Below are records; count the lines that contain "Houston" and state only that count.

═════ Input records ═════

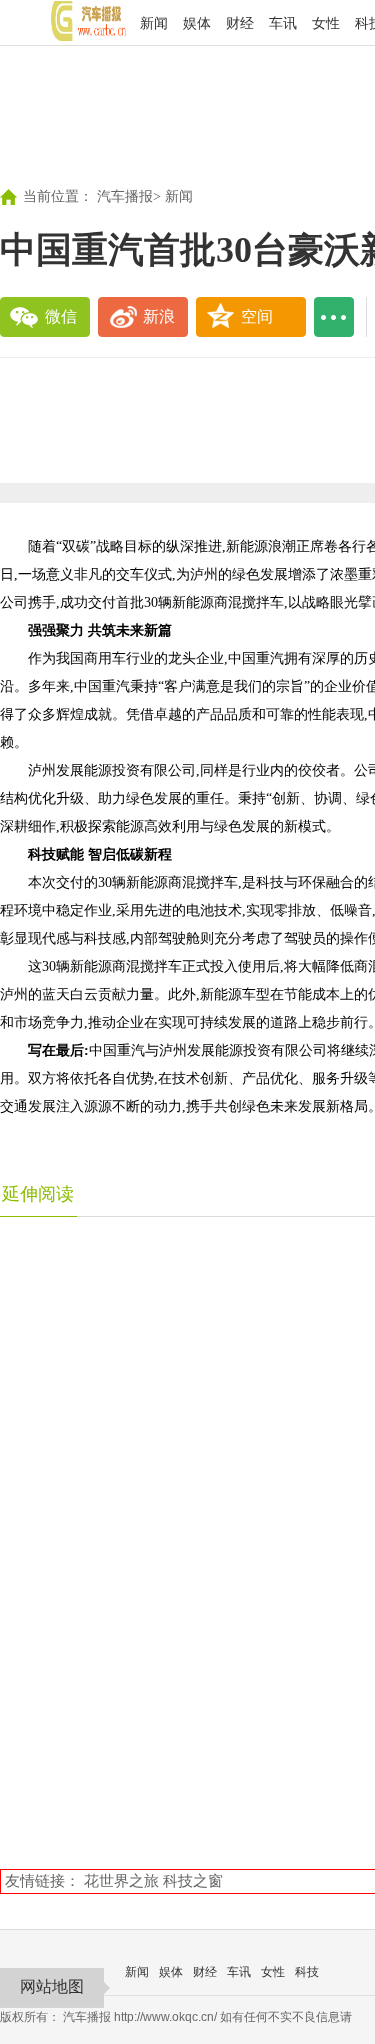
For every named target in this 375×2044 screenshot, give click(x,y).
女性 (326, 23)
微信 (61, 316)
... (334, 317)
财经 (240, 23)
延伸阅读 (38, 1194)
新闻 (154, 23)
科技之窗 (193, 1880)
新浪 (159, 316)
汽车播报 (125, 196)
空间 (257, 316)
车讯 (283, 23)
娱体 (197, 23)
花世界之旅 (121, 1880)
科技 (307, 1972)
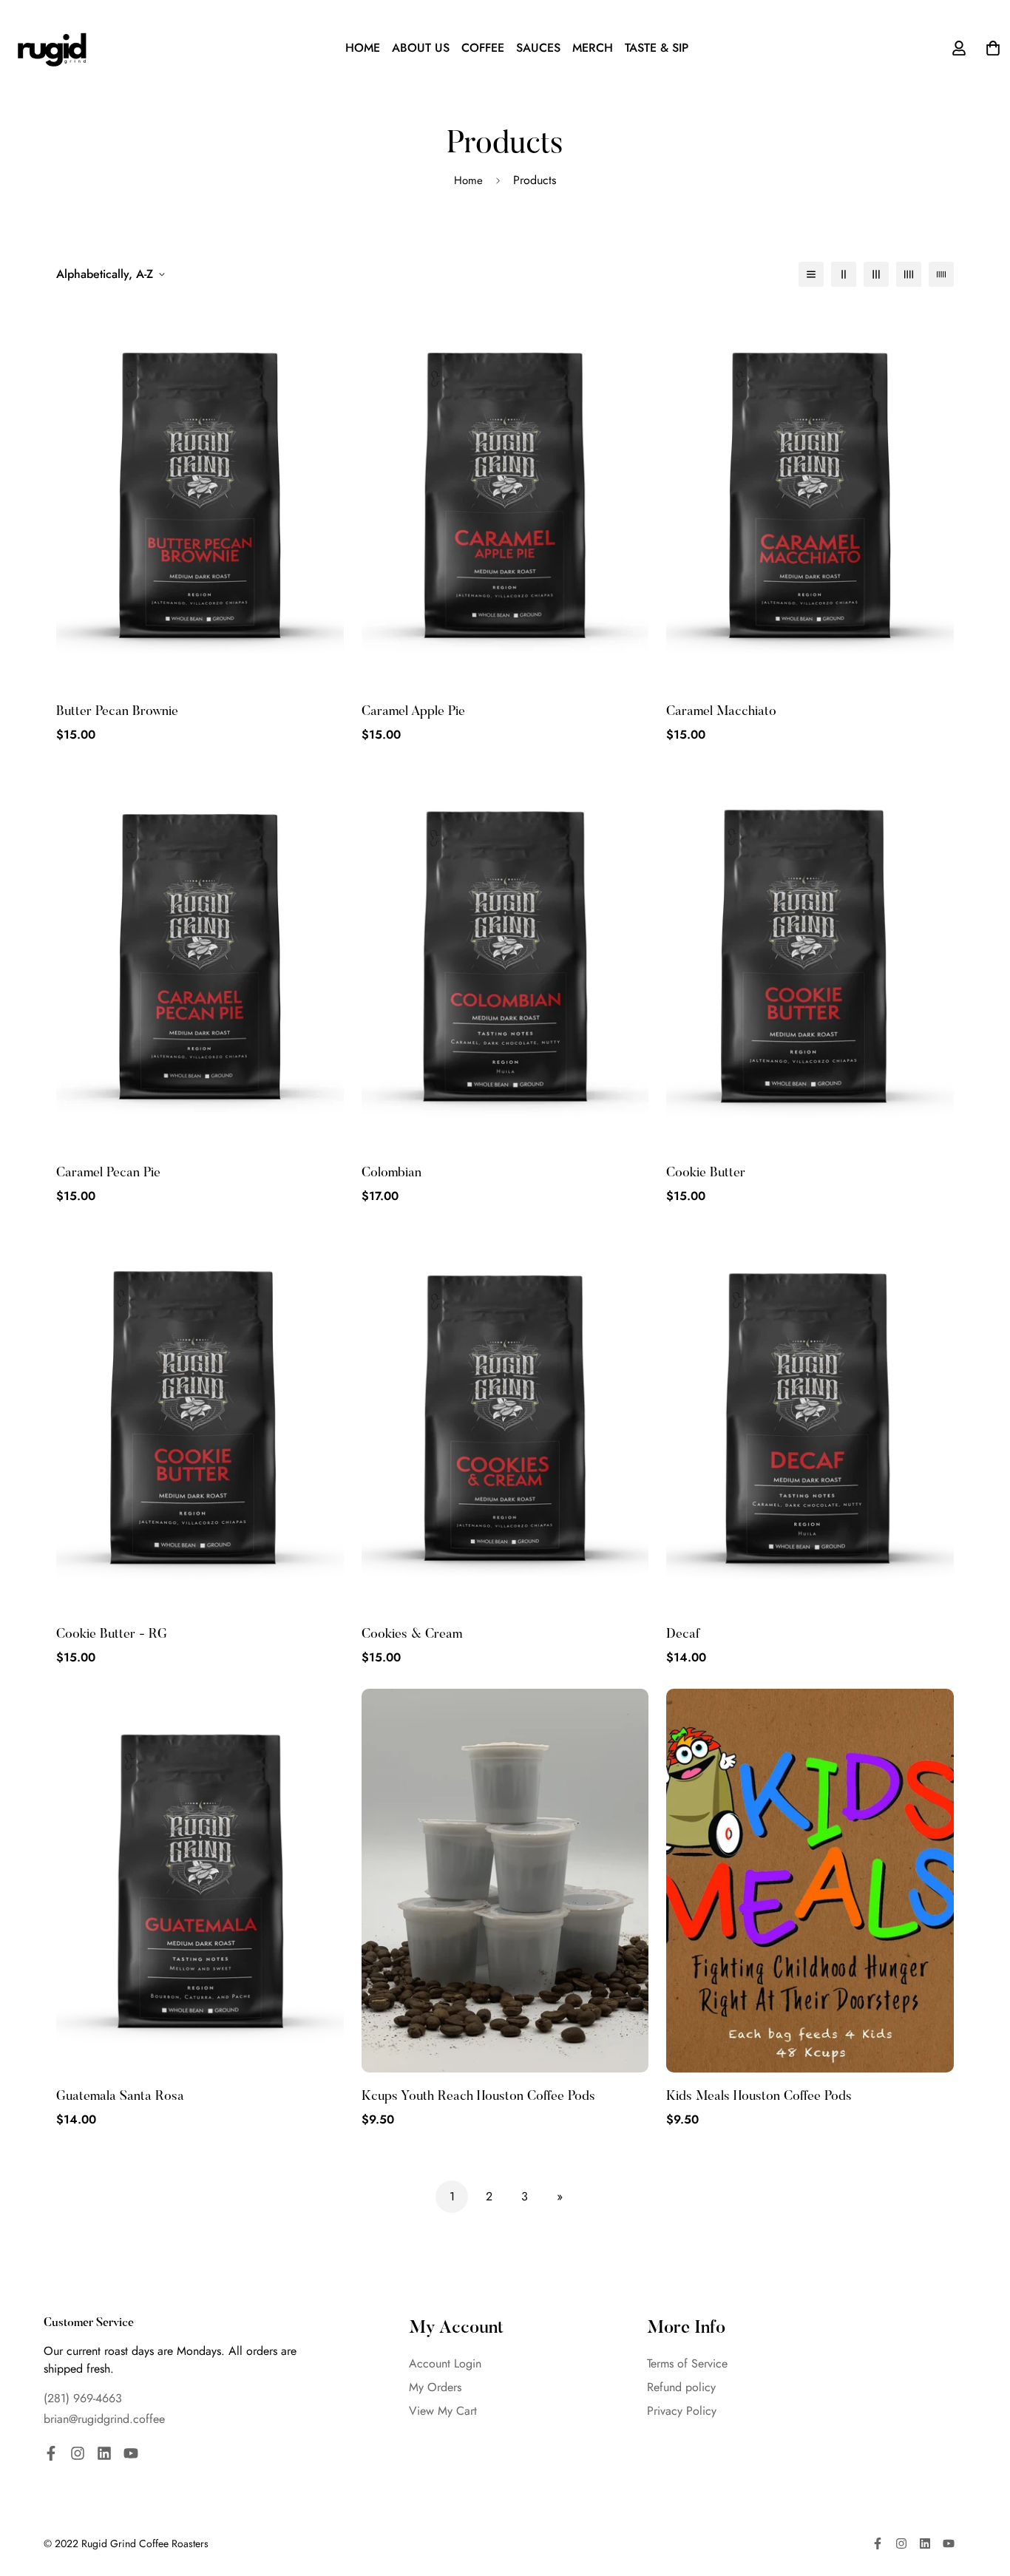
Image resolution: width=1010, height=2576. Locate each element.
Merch (592, 47)
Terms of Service (687, 2363)
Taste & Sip (656, 47)
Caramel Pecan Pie (108, 1173)
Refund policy (681, 2387)
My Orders (435, 2387)
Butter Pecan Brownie (117, 712)
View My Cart (443, 2410)
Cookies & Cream (412, 1634)
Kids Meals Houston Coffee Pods (759, 2097)
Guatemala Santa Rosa (120, 2097)
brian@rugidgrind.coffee (104, 2418)
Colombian (391, 1173)
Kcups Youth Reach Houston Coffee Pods (478, 2097)
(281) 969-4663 (83, 2398)
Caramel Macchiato (721, 712)
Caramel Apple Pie (413, 712)
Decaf (682, 1634)
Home (362, 47)
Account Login (445, 2363)
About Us (421, 47)
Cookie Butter (705, 1173)
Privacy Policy (681, 2410)
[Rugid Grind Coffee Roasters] (52, 48)
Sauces (538, 47)
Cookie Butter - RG (111, 1634)
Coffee (482, 47)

═════

Task output =>
2